Gol, golazzi, gollonzi, ce n'è per tutti, a pioggia, sembriamo il Paese di Bengol. Eppure, nella partita più bella del weekend, Milan- Torino, neanche uno. Tanti quasi gol da risvegliare Carosio nell'Alto dei Cieli, spettatore insieme a Gigi Radice che non era proprio un mistico ma il nostro cuore lo elegge divino. Una partita classica non solo di cartello (ricordiamo che su entrambe le panche s'è seduto anche Rocco) ma per come l'hanno giocata due squadre che purtroppo hanno lasciato per strada punti preziosi. Il Toro ha dominato il primo tempo, demoralizzato dalle paratissime di Donnarumma; grande secondo tempo del Milan, l'arte del contropiede messa in mostra senza vincere premi. Più alta la sfiga degli errori. Troppi gol – dicono – una trentina, esagerata. Perché?
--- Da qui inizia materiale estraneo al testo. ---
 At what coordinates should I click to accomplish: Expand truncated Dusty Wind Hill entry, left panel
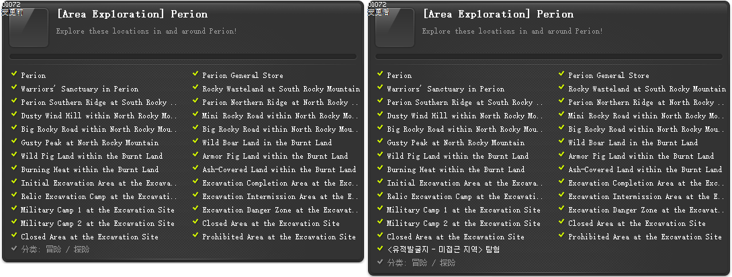pyautogui.click(x=98, y=116)
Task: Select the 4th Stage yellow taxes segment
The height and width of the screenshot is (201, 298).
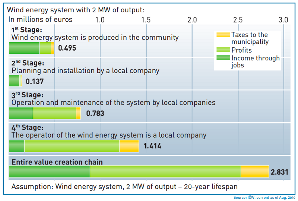Action: click(x=129, y=146)
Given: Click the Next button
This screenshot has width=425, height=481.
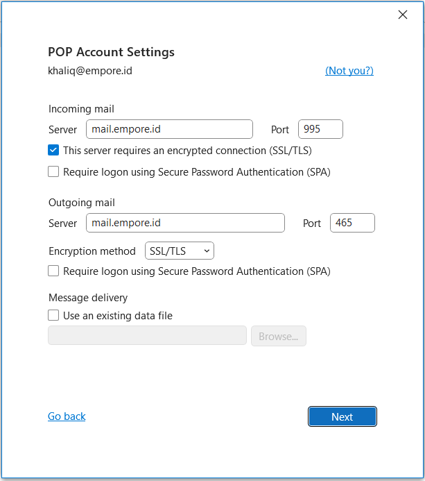Looking at the screenshot, I should coord(342,416).
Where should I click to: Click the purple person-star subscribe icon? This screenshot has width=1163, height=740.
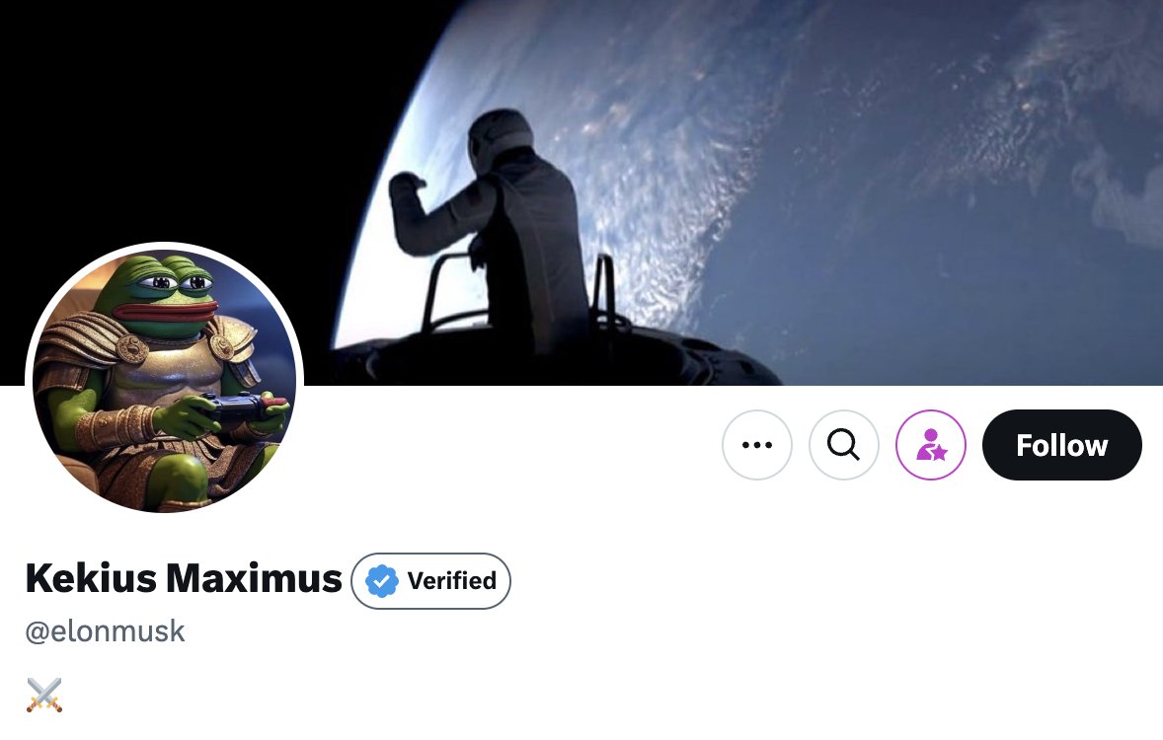(931, 445)
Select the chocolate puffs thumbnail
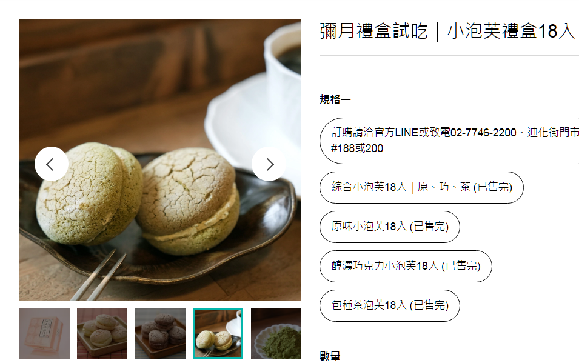 click(x=160, y=333)
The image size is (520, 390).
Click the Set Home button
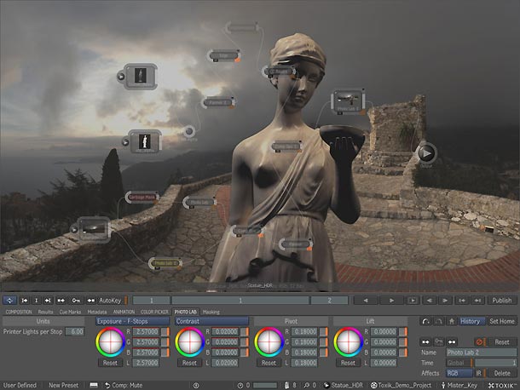point(501,321)
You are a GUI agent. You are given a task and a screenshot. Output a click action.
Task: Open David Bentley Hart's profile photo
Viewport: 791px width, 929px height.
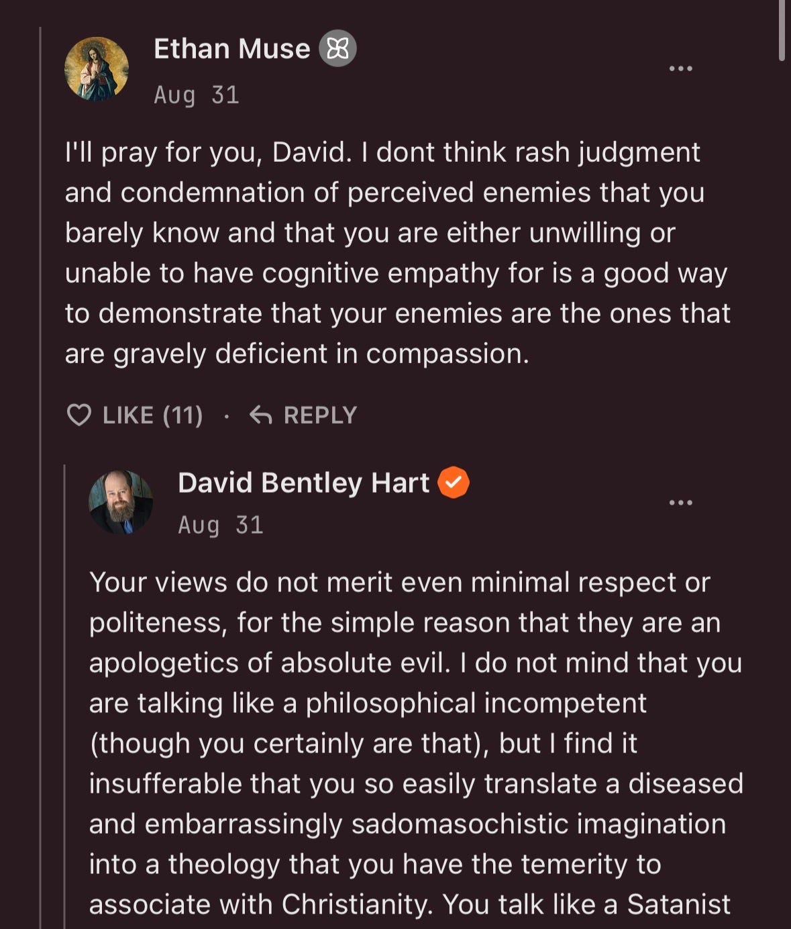click(121, 503)
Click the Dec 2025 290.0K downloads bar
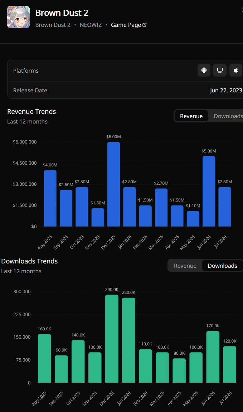This screenshot has width=243, height=412. point(112,338)
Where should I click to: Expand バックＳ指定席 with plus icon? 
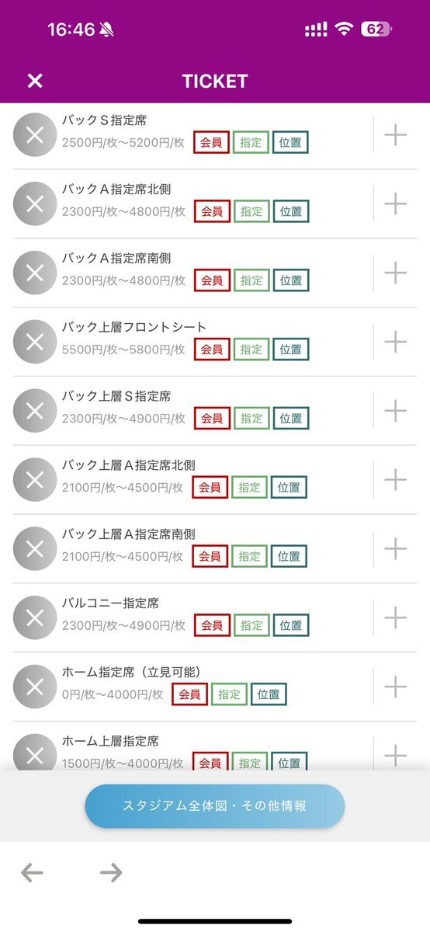click(396, 135)
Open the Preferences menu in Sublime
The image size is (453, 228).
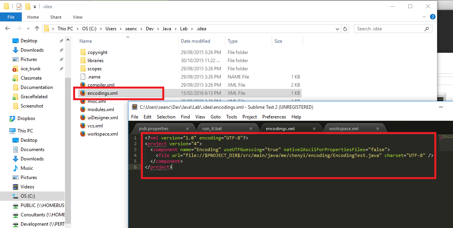(274, 117)
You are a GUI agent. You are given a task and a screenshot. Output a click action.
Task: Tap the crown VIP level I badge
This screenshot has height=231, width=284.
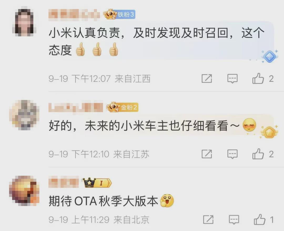pos(97,183)
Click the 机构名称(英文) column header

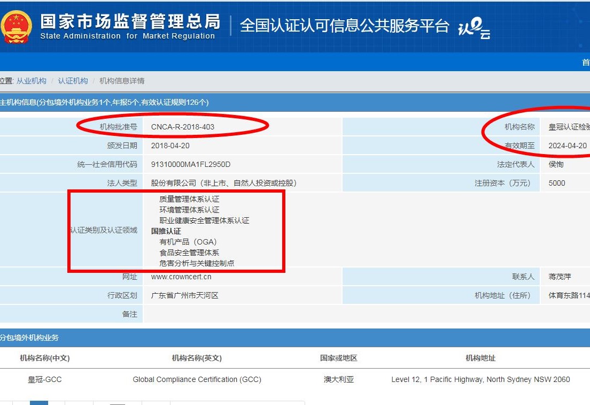point(197,358)
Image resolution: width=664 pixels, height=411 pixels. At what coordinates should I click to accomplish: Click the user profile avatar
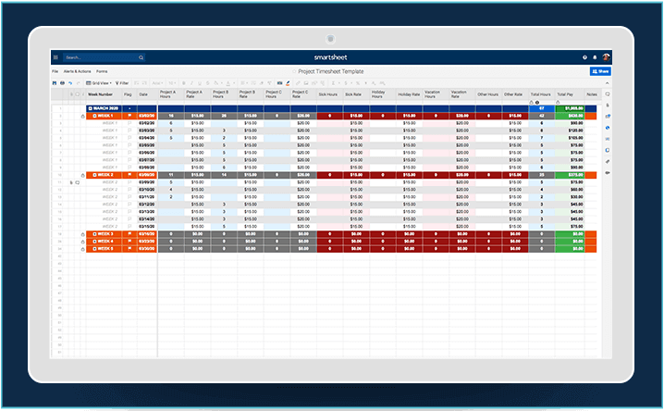click(606, 57)
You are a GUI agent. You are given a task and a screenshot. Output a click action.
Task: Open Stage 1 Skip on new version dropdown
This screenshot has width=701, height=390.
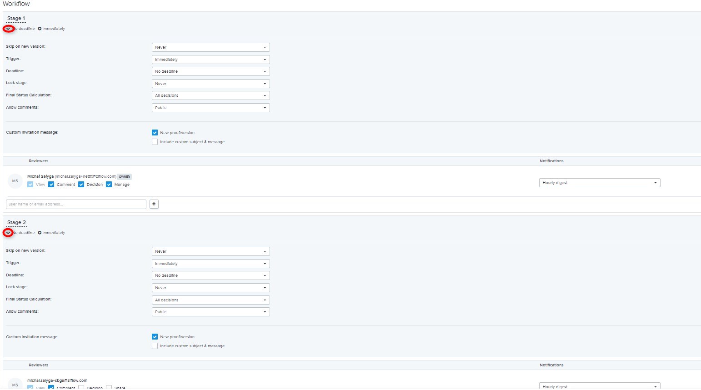tap(210, 47)
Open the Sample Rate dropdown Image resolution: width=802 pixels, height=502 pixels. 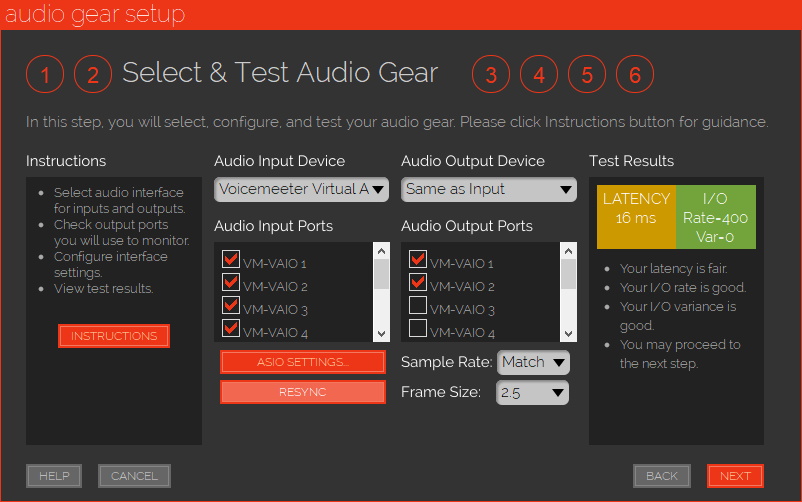point(532,361)
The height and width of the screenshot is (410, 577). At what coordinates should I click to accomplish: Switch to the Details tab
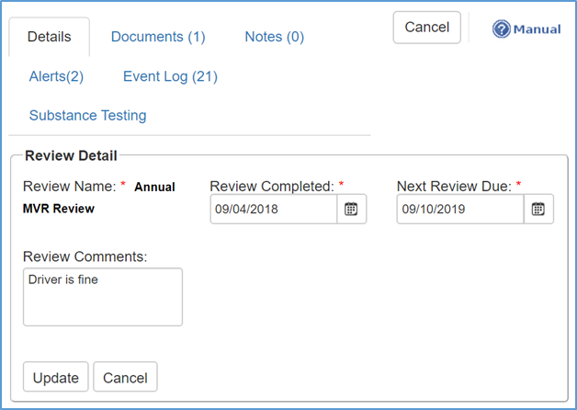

1) Difensori terrorizzati dalla VAR. (Una balla).
2) Difensori sbandati causa marcatura a zona: lo piglio io, no tu; e intanto pigliano gol. (Mezza balla: così soffrono i tiri piazzati. Punizioni e corner).
3) È solo gioco bello, moderno, spettacolare, la negazione del calcio "all'italiana" (e lo dicono nelle ore in cui il Divino Sarri ha fregato il suo Maestro Guardiola perché Abramovic gli ha fatto vedere la classifica del Chelsea e gli ha detto "io paga, tu vince").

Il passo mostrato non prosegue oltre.